Overactive Bladder (OAB) & Urge Incontinence

Overactive Bladder (OAB) & Urge Incontinence

Article by Nadine Stewart

Urgency / Overactive Bladder (OAB) and Urge Incontinence

Introduction to Overactive Bladder and Urge Incontinence

Experiencing the sudden and intense need to urinate can be distressing and disruptive. This condition, known as Overactive Bladder (OAB), often leads to what we call Urge Incontinence – an involuntary loss of urine following an urgent need to void. Not everyone with OAB experiences incontinence, but the urgency can be overwhelming.

Unpacking the Causes

At the heart of Urgency / OAB and Urge Incontinence lies the detrusor muscle. This muscular wall of the bladder contracts too early, often when the bladder isn’t full. Normally, you would feel a gradual urge to urinate as your bladder fills. However, for those with OAB, this process is unpredictable and uncontrollable.

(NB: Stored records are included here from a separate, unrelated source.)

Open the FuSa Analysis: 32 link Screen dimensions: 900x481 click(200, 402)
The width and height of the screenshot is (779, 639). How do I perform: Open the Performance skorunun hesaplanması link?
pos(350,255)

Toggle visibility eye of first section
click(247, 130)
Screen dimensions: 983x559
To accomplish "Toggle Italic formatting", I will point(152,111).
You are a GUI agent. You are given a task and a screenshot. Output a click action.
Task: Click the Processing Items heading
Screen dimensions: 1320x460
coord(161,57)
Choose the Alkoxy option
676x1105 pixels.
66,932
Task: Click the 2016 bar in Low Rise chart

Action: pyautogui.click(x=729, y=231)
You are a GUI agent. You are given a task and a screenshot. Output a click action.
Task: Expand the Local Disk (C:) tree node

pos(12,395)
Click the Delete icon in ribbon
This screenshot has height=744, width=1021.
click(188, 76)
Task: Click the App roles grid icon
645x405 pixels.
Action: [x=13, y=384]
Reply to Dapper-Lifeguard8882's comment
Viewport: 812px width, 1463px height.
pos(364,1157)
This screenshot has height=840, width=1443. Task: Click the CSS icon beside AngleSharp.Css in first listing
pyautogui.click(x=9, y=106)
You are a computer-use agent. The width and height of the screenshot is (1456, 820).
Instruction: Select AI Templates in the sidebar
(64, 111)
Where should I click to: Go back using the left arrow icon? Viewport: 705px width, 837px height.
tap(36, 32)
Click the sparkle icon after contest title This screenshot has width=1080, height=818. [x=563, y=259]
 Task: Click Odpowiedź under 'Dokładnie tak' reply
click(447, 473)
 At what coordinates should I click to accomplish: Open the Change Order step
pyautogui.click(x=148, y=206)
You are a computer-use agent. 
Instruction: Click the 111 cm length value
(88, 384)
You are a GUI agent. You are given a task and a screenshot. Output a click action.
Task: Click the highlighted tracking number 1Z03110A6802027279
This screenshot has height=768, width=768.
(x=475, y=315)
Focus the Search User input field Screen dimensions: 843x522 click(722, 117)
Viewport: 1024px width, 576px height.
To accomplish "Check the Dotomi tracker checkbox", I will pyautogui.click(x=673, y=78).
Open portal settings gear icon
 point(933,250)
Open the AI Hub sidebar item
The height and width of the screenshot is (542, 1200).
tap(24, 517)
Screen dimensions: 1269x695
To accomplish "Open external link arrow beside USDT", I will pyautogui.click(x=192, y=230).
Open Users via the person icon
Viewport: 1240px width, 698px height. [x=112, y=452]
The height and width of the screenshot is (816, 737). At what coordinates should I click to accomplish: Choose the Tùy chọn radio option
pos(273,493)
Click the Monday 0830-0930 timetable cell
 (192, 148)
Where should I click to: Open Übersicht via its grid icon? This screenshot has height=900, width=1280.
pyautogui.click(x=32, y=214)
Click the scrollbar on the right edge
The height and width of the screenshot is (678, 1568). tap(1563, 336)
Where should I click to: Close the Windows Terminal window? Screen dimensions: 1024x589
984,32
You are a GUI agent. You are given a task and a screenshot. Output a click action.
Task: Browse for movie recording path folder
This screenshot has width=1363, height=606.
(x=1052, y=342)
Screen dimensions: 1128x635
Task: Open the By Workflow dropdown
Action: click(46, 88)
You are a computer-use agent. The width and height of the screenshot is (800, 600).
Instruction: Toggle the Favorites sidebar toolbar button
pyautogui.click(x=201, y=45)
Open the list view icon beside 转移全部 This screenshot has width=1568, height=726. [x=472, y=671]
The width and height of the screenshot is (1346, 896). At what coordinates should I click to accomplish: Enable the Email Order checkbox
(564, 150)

Triggers vary widely, from the sound of running water to simply entering your home. Factors such as the type of fluids consumed, recurrent urinary tract infections (UTIs), and incomplete bladder emptying contribute significantly. Medical conditions like cognitive decline, neurological disorders, nerve damage, diabetes, and even certain medications can precipitate this condition.

Symptoms

The hallmark symptoms of Urgency / OAB and Urge Incontinence include:

  1. Urgency: An immediate, overwhelming need to urinate.
  2. Urge Incontinence: Loss of urine following a sudden urge.
  3. Frequency: Needing to urinate more than six times a day.
  4. Nocturia: Waking up multiple times at night to urinate.

Diagnosis: More Than Just Symptoms

Diagnosis typically involves a thorough review of symptoms and a physical examination. In some cases, additional tests like bladder diaries or urodynamic studies might be necessary.

Overactive Bladder (OAB)Urge Incontinence
Overactive Bladder (Oab)

Physiotherapy: A Frontline Treatment

Physiotherapy plays a pivotal role in managing OAB and Urge Incontinence. Treatment strategies include:

  1. Education: Understanding the condition is crucial.
  2. Lifestyle Recommendations: Dietary changes and fluid management can make a significant difference.
  3. Bladder Retraining: Teaching the bladder to delay voiding.
  4. Trigger Retraining: Learning to manage environmental cues that stimulate urgency.
  5. Bladder Drills: Techniques to increase bladder control.
  6. Electrical Stimulation: Aiding muscle control and nerve function.

Recent research has emphasised the effectiveness of these non-surgical methods, especially when tailored to individual needs.

What to Expect from Treatment

Most individuals experience a significant improvement in their symptoms with dedicated physiotherapy. The key is early intervention; delaying treatment can exacerbate the problem.

Is Surgery Necessary?

Surgery is rarely required. However, a small percentage of individuals who do not respond to physiotherapy and medical management might need surgical intervention.

Conclusion: Take Control of Your Bladder Health

Living with Urgency / OAB and Urge Incontinence can be challenging, but it’s not insurmountable. With the right guidance and treatment, you can regain control and improve your quality of life. Remember, physiotherapy is an effective and non-invasive approach to managing these conditions. Don’t hesitate to seek professional advice from a physiotherapist with a special interest in pelvic floor conditions.